Summary judgment of an action may only be granted when there is no genuine issue requiring a trial and this can be difficult to prove in fraud cases where credibility is often an important factor. In the recent Ontario Superior Court decision in MacNamara v. 2087850 Ontario Ltd. (Strathcona Construction), 2017 ONSC 499, Justice Akbarali granted summary judgment finding both fraud and grounds to pierce the corporate veil of a corporate defendant. This case demonstrates how liability for even the most serious causes of action can be established by way of summary judgment where a full evidentiary record allows the Court to find the necessary facts, apply the law, and determine that there is no genuine issue for trial.

Background of the Case

The Plaintiff retained the Defendants to renovate his property. The Defendants consisted of a general contractor, 2087850 Ontario Ltd. o/a Strathcona Construction ("Strathcona"), its sole shareholder, officer and director, Robert Koblinsky, and a sub-contractor, Richard Morris. The renovation stretched on for over two years at a cost of over $6 million. When the Plaintiff became concerned with excess costs, he hired an investigator who uncovered a fraudulent invoicing scheme. The Plaintiff then fired the Defendants, and brought an action for civil fraud and seeking a finding of personal liability against Koblinsky.

The Plaintiff moved for summary judgment instead of seeking a trial. Both parties filed extensive affidavit evidence and conducted cross-examinations. The Court was satisfied that the evidence, largely documentary in nature, was sufficient to render a summary judgment. The record disclosed both parties' attestations on the arrangements between them, the investigator's findings on invoicing irregularities, and the quantity of loss suffered.

The Fraud

The Court held that, although the parties never executed a written contract, a binding oral arrangement provided that Strathcona could charge a 25% mark-up. Both parties had adduced evidence of the 25% mark-up, which the Plaintiff did not challenge. The Court rejected the Defendants' self-contradictory argument that its services were performed on an ad hoc basis and that Strathcona was at liberty to charge "whatever it felt like". The Court found that this suggestion "defied common sense", given the significant "scope and value" of the renovation project.

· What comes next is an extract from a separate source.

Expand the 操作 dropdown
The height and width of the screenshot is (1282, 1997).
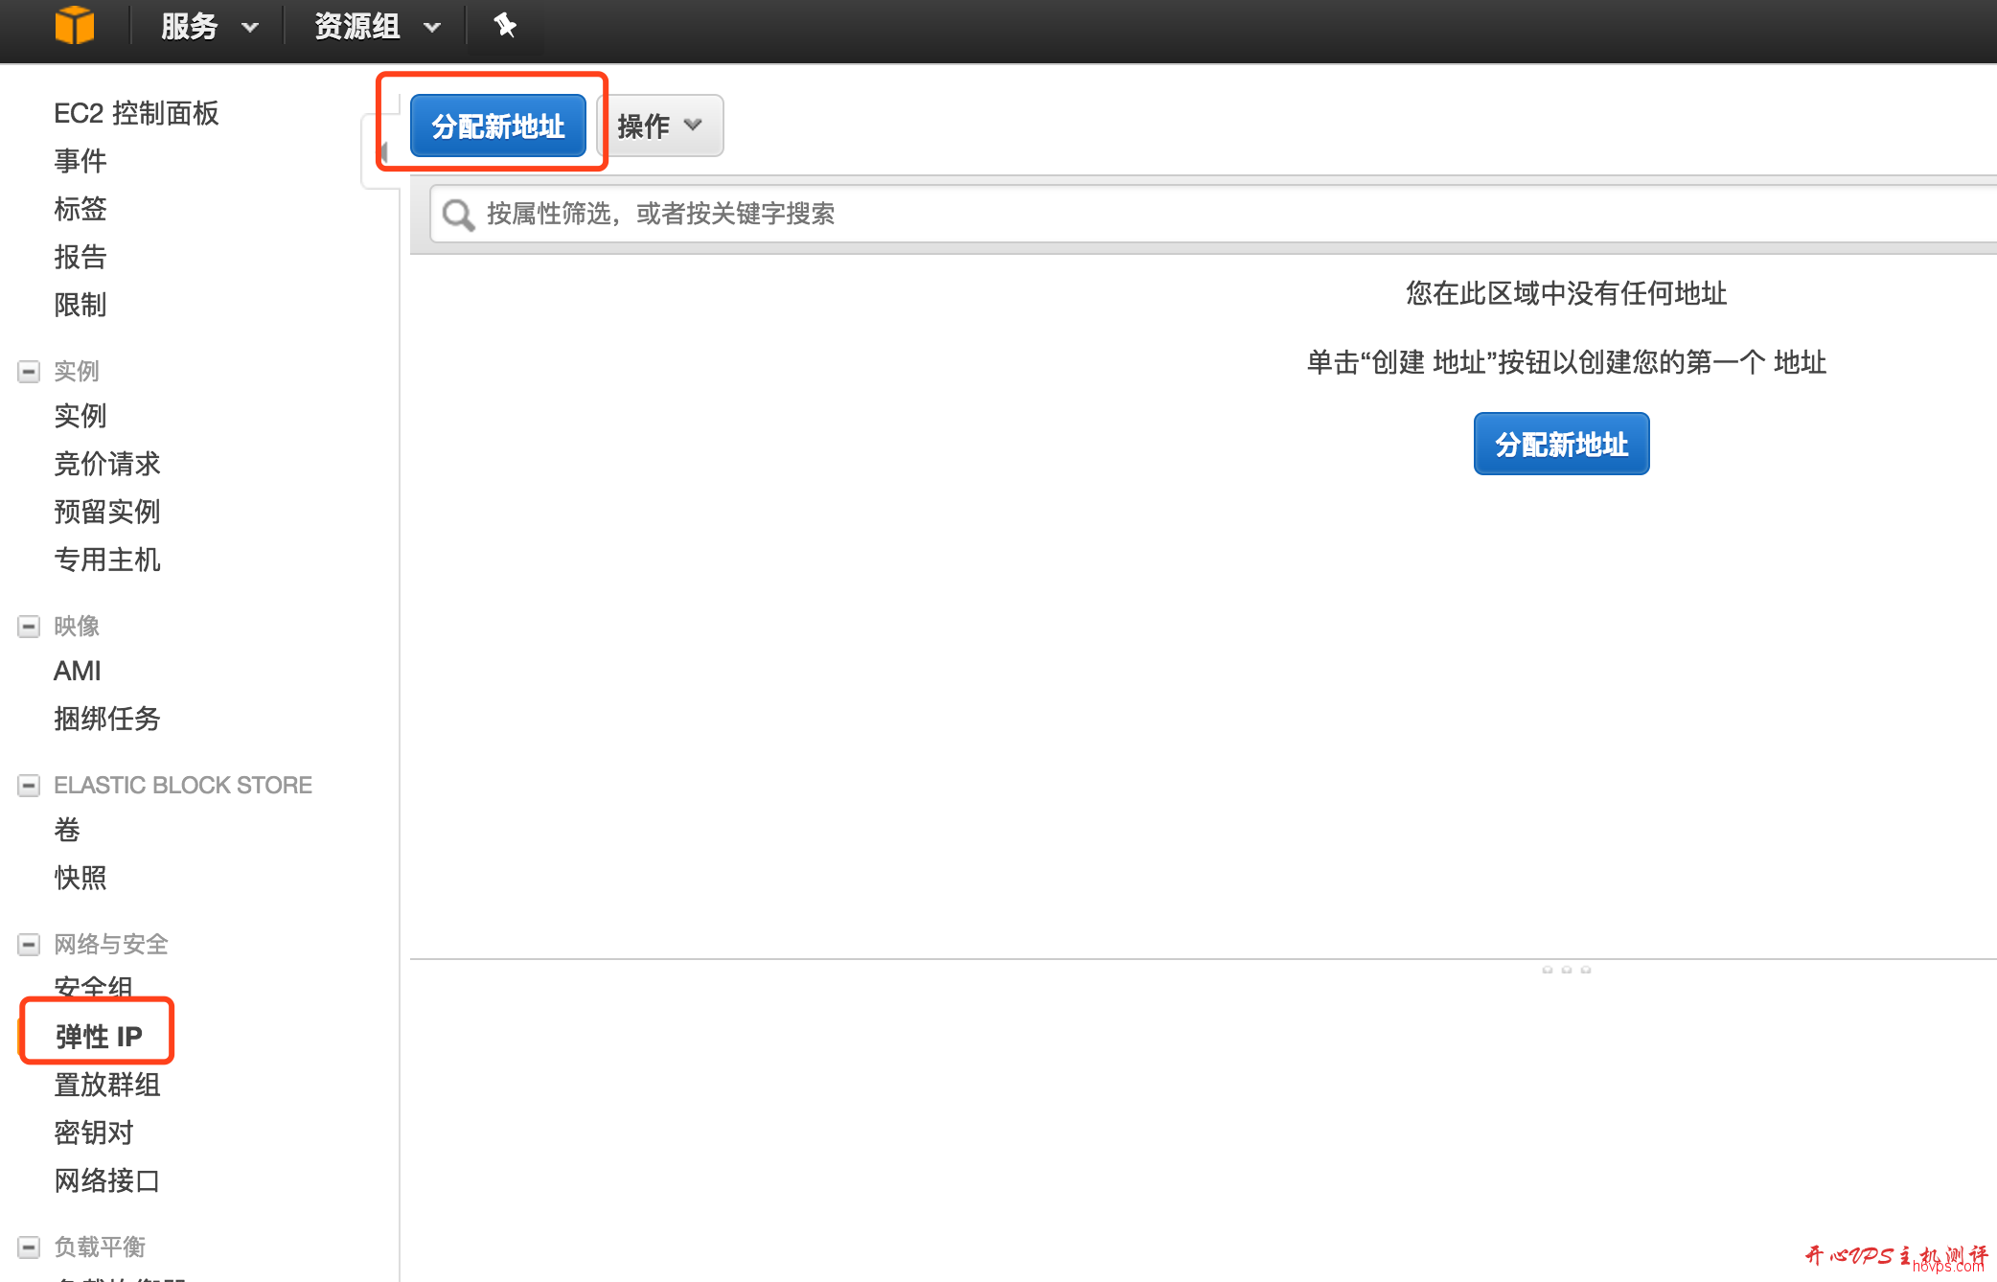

Relying on the investigator's factual evidence, the Court found numerous kinds of irregularities in Strathcona's invoices, including: (i) inflated charges for sub-trade accounts; (ii) double-charging of HST; (iii) failure to pass-on discounts; (iv) charging for amounts paid by other parties; and (v) charging for sub-trades without back-up documentation. One example involved a sub-contractor who quoted a flat fee of $10,000 but was never retained, and yet Strathcona charged the Plaintiff $12,500 (i.e. $10,000 plus a 25% mark-up). Another example involved a subcontractor who charged around $535,000, with Strathcona passing on a charge of around $728,000 plus its 25% mark-up and HST.

These and similar examples of irregular invoicing were sufficient to establish civil fraud, which requires:

  1. a false representation by the defendant (the misstatements in the invoices);
  2. knowledge of, or recklessness as to, the falsehood of the representation on the part of the defendant (Strathcona's knowledge of what the sub-contractors had charged, what it was charging the Plaintiff, how mark-ups were limited to 25%, and how it had no basis to charge in the manner that it did);
  3. the false representation caused the plaintiff to act (the false invoices induced the Plaintiff to overpay); and
  4. the plaintiff's actions resulted in a loss (the Plaintiff overpaid).

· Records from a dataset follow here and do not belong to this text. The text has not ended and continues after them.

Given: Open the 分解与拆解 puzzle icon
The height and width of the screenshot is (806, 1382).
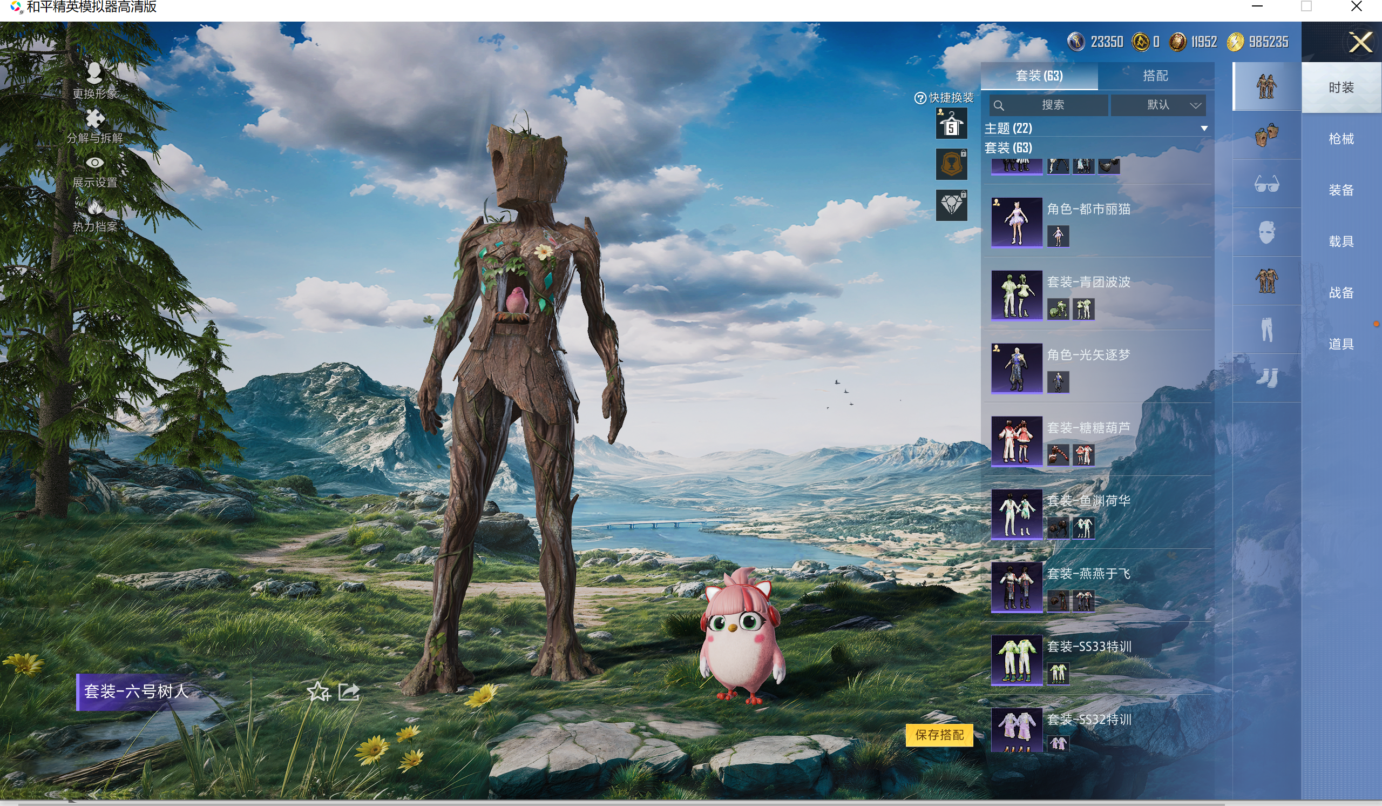Looking at the screenshot, I should pyautogui.click(x=94, y=118).
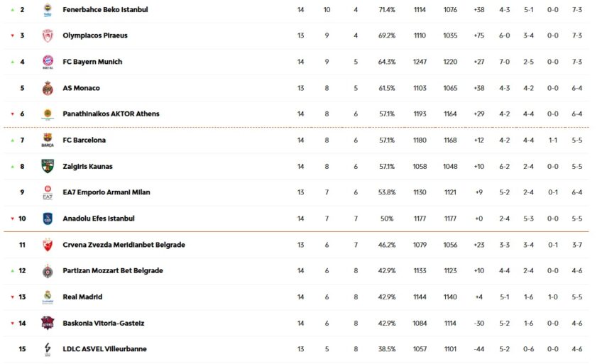
Task: Click the EA7 Emporio Armani Milan logo
Action: 48,192
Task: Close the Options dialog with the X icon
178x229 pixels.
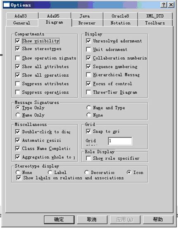Action: (171, 5)
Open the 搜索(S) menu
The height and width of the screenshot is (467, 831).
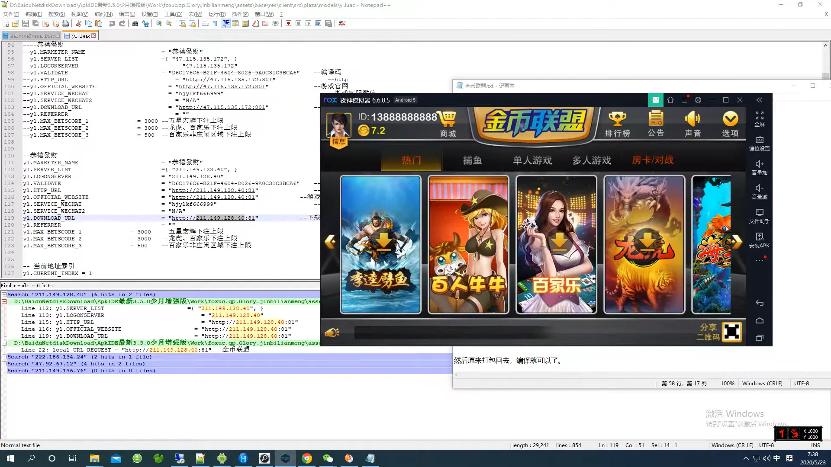[56, 14]
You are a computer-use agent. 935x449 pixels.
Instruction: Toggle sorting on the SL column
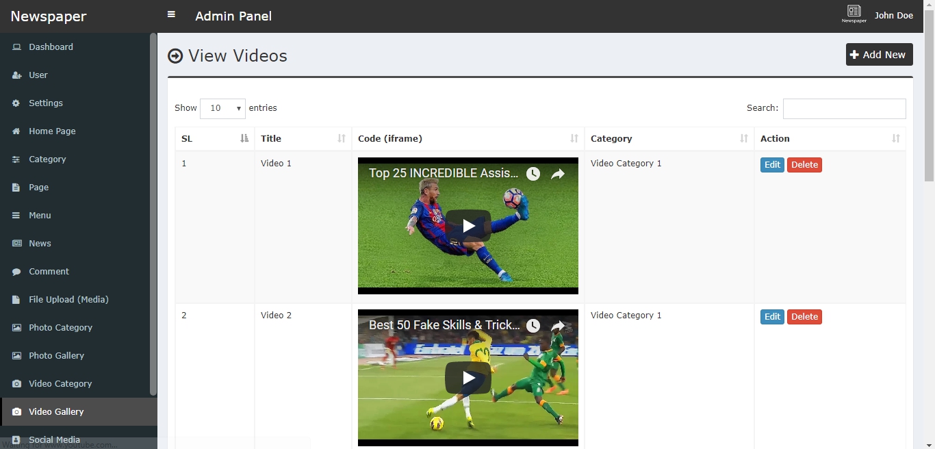(244, 138)
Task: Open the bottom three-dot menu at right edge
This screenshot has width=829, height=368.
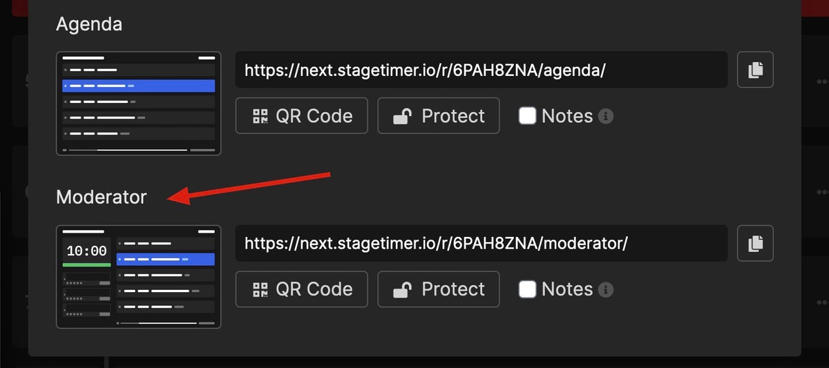Action: click(x=821, y=302)
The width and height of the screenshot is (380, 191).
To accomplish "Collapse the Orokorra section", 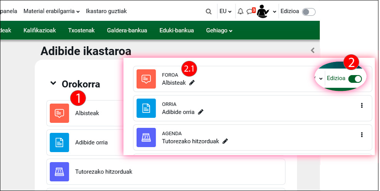I will 53,84.
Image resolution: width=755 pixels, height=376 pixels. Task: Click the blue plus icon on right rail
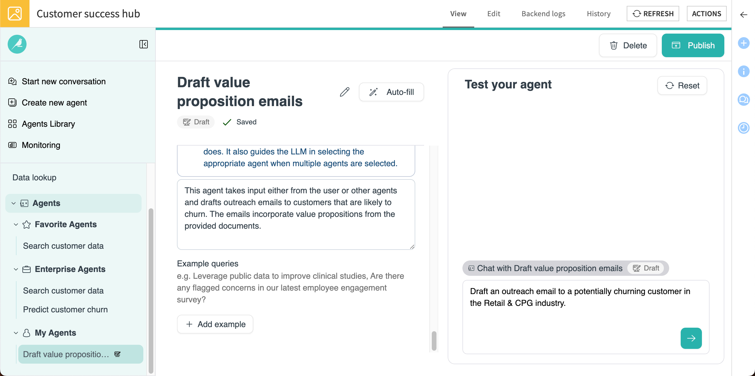point(743,43)
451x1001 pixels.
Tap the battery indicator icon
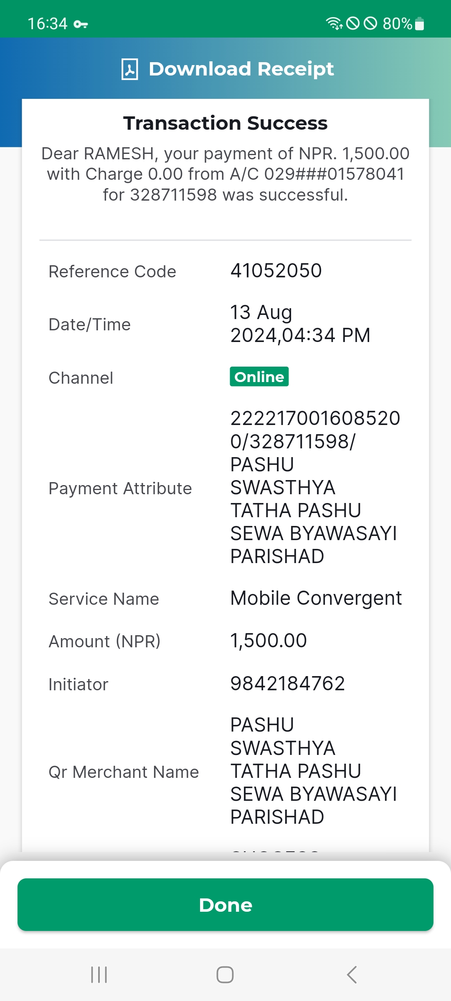(x=420, y=24)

Ultimately, the Court was "satisfied that this false invoicing scheme amounted to fraud. This was not a case of isolated errors in the invoicing, but a persistent scheme to overcharge [the Plaintiff] and conceal the overcharging by failing to provide the back-up documentation to Strathcona's invoices." The Court awarded the Plaintiff damages of $1,387,902.

Personal Liability for the Fraud

The Plaintiff sought a finding of personal liability against the sole shareholder of Strathcona. The Court held that "this is one of the rare cases in which piercing the corporate veil is warranted, because [the shareholder] exercised complete control over Strathcona and employed Strathcona as an instrument of fraud."

It is settled law that Courts will disregard the separate legal personality of a corporate entity where it is "completely dominated and controlled" by, and being used as "a shield for fraudulent or improper conduct" by, an individual. The Court found these conditions were satisfied because the sole shareholder was also the sole director and officer, who personally reviewed all sub-trade charges, and prepared or oversaw all invoices to the Plaintiff. He therefore "exercised his control to allow Strathcona to be used for a fraudulent or improper purpose".

On October 16, 2017, the Court of Appeal dismissed an appeal in MacNamara v. 2087850 Ontario Ltd., 2017 ONCA 813.

The content of this article is intended to provide a general guide to the subject matter. Specialist advice should be sought about your specific circumstances.